┏━━
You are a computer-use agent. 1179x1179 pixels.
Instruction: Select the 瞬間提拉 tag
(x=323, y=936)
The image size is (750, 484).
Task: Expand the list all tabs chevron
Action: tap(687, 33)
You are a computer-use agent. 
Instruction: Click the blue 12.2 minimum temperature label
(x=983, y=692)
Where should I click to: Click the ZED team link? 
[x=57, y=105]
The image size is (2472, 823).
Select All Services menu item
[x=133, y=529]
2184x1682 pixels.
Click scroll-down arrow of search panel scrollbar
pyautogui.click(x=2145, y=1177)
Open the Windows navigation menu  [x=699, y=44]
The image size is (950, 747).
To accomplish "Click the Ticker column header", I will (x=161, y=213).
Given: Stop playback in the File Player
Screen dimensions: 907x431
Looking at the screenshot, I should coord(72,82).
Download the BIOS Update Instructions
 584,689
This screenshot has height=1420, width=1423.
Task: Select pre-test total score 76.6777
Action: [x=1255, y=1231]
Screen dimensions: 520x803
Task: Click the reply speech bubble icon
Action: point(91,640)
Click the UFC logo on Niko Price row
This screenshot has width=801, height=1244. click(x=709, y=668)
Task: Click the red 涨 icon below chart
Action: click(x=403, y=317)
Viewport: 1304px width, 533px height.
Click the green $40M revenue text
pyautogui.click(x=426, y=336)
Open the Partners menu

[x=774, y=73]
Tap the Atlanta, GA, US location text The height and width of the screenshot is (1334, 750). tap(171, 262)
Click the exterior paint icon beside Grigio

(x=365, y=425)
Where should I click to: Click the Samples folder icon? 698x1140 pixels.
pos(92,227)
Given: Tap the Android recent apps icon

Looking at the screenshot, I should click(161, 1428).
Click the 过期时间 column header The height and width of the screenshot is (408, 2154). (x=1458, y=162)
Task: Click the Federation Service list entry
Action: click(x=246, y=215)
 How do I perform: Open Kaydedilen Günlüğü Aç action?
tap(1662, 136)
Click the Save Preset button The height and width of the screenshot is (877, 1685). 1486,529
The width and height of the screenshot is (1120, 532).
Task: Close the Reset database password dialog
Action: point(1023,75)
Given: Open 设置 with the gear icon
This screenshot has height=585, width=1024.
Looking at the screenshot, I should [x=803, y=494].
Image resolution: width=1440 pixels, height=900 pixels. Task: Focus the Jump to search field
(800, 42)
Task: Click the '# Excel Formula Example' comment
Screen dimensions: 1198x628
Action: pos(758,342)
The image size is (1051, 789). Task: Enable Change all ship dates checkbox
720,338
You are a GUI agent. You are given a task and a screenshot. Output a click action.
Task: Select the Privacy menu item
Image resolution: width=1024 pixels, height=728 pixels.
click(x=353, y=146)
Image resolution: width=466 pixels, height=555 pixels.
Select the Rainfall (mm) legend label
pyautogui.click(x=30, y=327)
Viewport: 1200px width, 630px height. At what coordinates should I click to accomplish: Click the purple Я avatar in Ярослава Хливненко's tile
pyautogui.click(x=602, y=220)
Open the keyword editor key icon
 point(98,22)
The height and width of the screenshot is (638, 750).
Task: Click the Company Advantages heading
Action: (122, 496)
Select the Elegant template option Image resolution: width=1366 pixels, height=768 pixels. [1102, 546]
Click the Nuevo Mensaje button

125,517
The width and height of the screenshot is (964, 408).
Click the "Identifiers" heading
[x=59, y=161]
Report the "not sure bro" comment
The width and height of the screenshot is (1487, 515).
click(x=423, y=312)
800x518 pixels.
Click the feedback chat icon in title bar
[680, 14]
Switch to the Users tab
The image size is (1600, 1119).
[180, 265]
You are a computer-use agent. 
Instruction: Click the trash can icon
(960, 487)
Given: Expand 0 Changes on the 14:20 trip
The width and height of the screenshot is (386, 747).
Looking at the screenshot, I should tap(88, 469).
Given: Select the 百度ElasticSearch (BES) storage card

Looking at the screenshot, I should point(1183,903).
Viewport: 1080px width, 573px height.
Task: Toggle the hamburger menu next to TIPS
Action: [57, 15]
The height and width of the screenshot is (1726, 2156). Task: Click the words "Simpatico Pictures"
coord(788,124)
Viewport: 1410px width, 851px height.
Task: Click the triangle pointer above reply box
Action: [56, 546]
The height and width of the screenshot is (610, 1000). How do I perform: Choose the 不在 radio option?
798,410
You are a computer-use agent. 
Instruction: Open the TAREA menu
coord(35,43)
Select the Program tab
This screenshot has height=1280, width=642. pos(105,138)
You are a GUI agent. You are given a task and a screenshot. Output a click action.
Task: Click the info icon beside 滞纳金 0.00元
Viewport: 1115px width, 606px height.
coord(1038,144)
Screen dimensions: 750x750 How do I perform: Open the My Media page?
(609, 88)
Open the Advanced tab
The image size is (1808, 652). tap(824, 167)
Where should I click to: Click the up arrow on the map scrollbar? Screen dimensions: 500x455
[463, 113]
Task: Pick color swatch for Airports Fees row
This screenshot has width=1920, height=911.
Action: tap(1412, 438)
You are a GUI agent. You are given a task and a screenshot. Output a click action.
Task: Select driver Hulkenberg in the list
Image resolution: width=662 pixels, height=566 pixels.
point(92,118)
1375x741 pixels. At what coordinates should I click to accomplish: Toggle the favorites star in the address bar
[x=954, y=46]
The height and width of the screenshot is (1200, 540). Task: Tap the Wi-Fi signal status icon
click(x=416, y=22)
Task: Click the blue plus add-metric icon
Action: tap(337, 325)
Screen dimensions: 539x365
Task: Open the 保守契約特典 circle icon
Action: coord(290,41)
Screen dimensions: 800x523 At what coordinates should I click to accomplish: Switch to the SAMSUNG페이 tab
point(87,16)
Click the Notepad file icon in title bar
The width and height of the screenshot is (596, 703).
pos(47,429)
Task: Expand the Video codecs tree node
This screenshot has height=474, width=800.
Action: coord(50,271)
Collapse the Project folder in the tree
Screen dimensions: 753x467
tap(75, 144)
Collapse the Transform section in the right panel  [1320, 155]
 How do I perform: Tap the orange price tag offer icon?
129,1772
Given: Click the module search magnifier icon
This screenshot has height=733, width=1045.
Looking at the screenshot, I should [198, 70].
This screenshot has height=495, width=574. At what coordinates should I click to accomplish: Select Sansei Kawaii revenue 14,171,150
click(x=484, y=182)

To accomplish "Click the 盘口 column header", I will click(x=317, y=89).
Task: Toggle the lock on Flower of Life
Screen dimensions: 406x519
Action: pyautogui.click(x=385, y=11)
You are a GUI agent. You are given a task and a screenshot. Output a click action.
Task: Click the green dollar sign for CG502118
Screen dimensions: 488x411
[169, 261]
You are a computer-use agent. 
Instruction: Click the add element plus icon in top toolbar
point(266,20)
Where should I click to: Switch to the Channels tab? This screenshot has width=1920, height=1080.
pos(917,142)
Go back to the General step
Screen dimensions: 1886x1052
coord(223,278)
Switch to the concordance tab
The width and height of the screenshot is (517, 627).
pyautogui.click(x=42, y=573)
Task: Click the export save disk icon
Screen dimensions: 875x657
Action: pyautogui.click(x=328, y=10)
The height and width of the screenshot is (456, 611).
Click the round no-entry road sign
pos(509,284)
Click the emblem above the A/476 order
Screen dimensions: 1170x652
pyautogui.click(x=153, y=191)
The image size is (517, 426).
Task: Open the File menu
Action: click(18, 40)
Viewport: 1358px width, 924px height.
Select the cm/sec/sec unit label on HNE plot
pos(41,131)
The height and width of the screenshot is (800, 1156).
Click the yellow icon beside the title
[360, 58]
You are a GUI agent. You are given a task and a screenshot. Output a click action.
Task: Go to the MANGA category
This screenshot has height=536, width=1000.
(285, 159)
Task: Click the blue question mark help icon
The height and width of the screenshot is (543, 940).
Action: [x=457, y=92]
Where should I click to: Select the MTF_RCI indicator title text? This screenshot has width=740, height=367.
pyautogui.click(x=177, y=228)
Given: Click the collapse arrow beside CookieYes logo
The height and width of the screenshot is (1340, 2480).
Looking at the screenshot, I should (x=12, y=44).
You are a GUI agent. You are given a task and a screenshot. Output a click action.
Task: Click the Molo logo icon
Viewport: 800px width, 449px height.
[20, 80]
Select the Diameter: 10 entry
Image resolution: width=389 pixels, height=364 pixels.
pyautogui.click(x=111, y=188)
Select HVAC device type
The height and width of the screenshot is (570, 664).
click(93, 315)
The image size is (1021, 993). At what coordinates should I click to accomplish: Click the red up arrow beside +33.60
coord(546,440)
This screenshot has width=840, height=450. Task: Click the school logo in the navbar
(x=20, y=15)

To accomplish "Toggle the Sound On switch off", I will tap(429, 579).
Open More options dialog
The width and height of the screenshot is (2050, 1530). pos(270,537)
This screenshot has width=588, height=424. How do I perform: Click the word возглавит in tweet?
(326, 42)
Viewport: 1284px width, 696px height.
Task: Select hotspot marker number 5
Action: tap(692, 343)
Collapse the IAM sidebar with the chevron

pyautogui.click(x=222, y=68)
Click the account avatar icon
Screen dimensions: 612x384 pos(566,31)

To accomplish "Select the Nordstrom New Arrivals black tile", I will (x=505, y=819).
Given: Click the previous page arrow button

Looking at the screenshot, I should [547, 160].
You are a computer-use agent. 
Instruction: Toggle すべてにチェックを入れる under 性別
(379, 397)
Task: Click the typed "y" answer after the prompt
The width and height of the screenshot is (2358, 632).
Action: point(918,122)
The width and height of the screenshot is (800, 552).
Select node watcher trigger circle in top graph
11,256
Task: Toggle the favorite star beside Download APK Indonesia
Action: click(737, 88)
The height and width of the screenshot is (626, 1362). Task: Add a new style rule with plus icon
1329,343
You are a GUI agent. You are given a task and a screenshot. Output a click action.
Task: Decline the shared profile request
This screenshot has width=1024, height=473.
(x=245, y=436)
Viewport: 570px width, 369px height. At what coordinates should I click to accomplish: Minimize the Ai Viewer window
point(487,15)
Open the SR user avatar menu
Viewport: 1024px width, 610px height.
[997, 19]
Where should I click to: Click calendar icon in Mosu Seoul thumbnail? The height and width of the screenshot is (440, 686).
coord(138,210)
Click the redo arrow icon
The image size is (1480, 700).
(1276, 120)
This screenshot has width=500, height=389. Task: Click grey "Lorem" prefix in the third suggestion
┗━━
* **Prompt**:
Arrange the records as a JSON list of strings, starting with the first line and going on through the line with "Action: click(x=403, y=317)". Give each line as its own string and leave out blank lines.

* **Answer in full**:
[
  "You are a computer-use agent. 1179x1179 pixels.",
  "Instruction: Select the 瞬間提拉 tag",
  "(x=323, y=936)",
  "The image size is (750, 484).",
  "Task: Expand the list all tabs chevron",
  "Action: tap(687, 33)",
  "You are a computer-use agent. ",
  "Instruction: Click the blue 12.2 minimum temperature label",
  "(x=983, y=692)",
  "Where should I click to: Click the ZED team link? ",
  "[x=57, y=105]",
  "The image size is (2472, 823).",
  "Select All Services menu item",
  "[x=133, y=529]",
  "2184x1682 pixels.",
  "Click scroll-down arrow of search panel scrollbar",
  "pyautogui.click(x=2145, y=1177)",
  "Open the Windows navigation menu  [x=699, y=44]",
  "The image size is (950, 747).",
  "To accomplish \"Click the Ticker column header\", I will (x=161, y=213).",
  "Given: Stop playback in the File Player",
  "Screen dimensions: 907x431",
  "Looking at the screenshot, I should coord(72,82).",
  "Download the BIOS Update Instructions",
  " 584,689",
  "This screenshot has height=1420, width=1423.",
  "Task: Select pre-test total score 76.6777",
  "Action: [x=1255, y=1231]",
  "Screen dimensions: 520x803",
  "Task: Click the reply speech bubble icon",
  "Action: point(91,640)",
  "Click the UFC logo on Niko Price row",
  "This screenshot has width=801, height=1244. click(x=709, y=668)",
  "Task: Click the red 涨 icon below chart",
  "Action: click(x=403, y=317)"
]